Gboard always has a strong commitment to Google’s Privacy Principles. Gboard strives to build privacy-preserving effortless input products for users to freely express their thoughts in 900+ languages while safeguarding user data. We will keep pushing the state of the art in smart input technologies on Android while safeguarding user data. Stay tuned!

New Password Protections (and more!) in Chrome

Passwords are often the first line of defense for our digital lives. Today, we’re improving password security on both Android and iOS devices by telling you if the passwords you’ve asked Chrome to remember have been compromised, and if so, how to fix them.

To check whether you have any compromised passwords, Chrome sends a copy of your usernames and passwords to Google using a special form of encryption. This lets Google check them against lists of credentials known to be compromised, but Google cannot derive your username or password from this encrypted copy.

We notify you when you have compromised passwords on websites, but it can be time-consuming to go find the relevant form to change your password. To help, we’re adding support for ".well-known/change-password" URLs that let Chrome take users directly to the right “change password” form after they’ve been alerted that their password has been compromised.

Along with these improvements, Chrome is also bringing Safety Check to mobile. In our next release, we will launch Safety Check on iOS and Android, which includes checking for compromised passwords, telling you if Safe Browsing is enabled, and whether the version of Chrome you are running is updated with the latest security protections. You will also be able to use Chrome on iOS to autofill saved login details into other apps or browsers.

In Chrome 86 we’ll also be launching a number of additional features to improve user security, including:

Enhanced Safe Browsing for Android

Earlier this year, we launched Enhanced Safe Browsing for desktop, which gives Chrome users the option of more advanced security protections.

When you turn on Enhanced Safe Browsing, Chrome can proactively protect you against phishing, malware, and other dangerous sites by sharing real-time data with Google’s Safe Browsing service. Among our users who have enabled checking websites and downloads in real time, our predictive phishing protections see a roughly 20% drop in users typing their passwords into phishing sites.

Improvements to password filling on iOS

We recently launched Touch-to-fill for passwords on Android to prevent phishing attacks. To improve security on iOS too, we’re introducing a biometric authentication step before autofilling passwords. On iOS, you’ll now be able to authenticate using Face ID, Touch ID, or your phone passcode. Additionally, Chrome Password Manager allows you to autofill saved passwords into iOS apps or browsers if you enable Chrome autofill in Settings.


Mixed form warnings and download blocking

Secure HTTPS pages may sometimes still have non-secure features. Earlier this year, Chrome began securing and blocking what’s known as “mixed content”, when secure pages incorporate insecure content. But there are still other ways that HTTPS pages can create security risks for users, such as offering downloads over non-secure links, or using forms that don’t submit data securely.

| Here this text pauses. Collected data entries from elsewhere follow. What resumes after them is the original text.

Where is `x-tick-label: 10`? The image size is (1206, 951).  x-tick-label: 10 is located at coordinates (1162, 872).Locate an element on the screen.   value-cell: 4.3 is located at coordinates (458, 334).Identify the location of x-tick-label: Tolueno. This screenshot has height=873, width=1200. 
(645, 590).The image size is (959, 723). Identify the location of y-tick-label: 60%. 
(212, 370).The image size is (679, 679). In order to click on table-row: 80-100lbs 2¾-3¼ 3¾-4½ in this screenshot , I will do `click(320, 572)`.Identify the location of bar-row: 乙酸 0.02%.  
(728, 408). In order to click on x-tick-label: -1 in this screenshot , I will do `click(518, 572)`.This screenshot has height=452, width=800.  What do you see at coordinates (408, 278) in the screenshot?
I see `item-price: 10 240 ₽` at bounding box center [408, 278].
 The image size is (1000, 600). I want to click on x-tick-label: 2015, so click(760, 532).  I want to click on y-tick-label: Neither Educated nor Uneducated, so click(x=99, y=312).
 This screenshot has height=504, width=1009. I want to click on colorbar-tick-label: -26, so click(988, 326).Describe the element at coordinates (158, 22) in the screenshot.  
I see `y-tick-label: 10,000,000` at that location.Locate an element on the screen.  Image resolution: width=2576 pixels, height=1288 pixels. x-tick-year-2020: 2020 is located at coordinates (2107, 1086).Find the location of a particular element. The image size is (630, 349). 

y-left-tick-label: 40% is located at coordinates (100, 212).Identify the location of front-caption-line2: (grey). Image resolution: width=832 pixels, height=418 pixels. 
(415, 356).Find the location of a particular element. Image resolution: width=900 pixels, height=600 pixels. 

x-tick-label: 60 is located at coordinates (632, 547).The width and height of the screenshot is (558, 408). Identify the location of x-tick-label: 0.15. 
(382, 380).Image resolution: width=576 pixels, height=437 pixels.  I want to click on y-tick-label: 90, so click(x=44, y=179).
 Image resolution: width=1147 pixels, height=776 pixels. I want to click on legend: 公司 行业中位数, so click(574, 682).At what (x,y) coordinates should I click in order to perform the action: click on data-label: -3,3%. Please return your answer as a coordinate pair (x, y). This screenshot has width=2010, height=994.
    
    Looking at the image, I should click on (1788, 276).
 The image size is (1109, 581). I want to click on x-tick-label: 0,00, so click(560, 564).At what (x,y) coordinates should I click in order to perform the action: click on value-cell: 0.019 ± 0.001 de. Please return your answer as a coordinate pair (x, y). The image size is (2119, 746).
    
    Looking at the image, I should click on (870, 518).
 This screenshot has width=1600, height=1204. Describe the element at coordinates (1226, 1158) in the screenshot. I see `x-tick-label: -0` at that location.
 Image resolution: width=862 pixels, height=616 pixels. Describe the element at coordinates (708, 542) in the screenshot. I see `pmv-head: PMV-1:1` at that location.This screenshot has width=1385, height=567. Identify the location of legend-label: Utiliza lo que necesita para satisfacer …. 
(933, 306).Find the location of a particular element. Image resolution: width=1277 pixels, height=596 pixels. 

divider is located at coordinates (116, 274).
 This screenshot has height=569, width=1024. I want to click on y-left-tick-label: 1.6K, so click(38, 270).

To better protect users from these threats, Chrome 86 is introducing mixed form warnings on desktop and Android to alert and warn users before submitting a non-secure form that’s embedded in an HTTPS page.

Additionally, Chrome 86 will block or warn on some insecure downloads initiated by secure pages. Currently, this change affects commonly abused file types, but eventually secure pages will only be able to initiate secure downloads of any type. For more details, see Chrome’s plan to gradually block mixed downloads altogether

We encourage developers to update their forms and downloads to use secure connections for the safety and privacy of their users.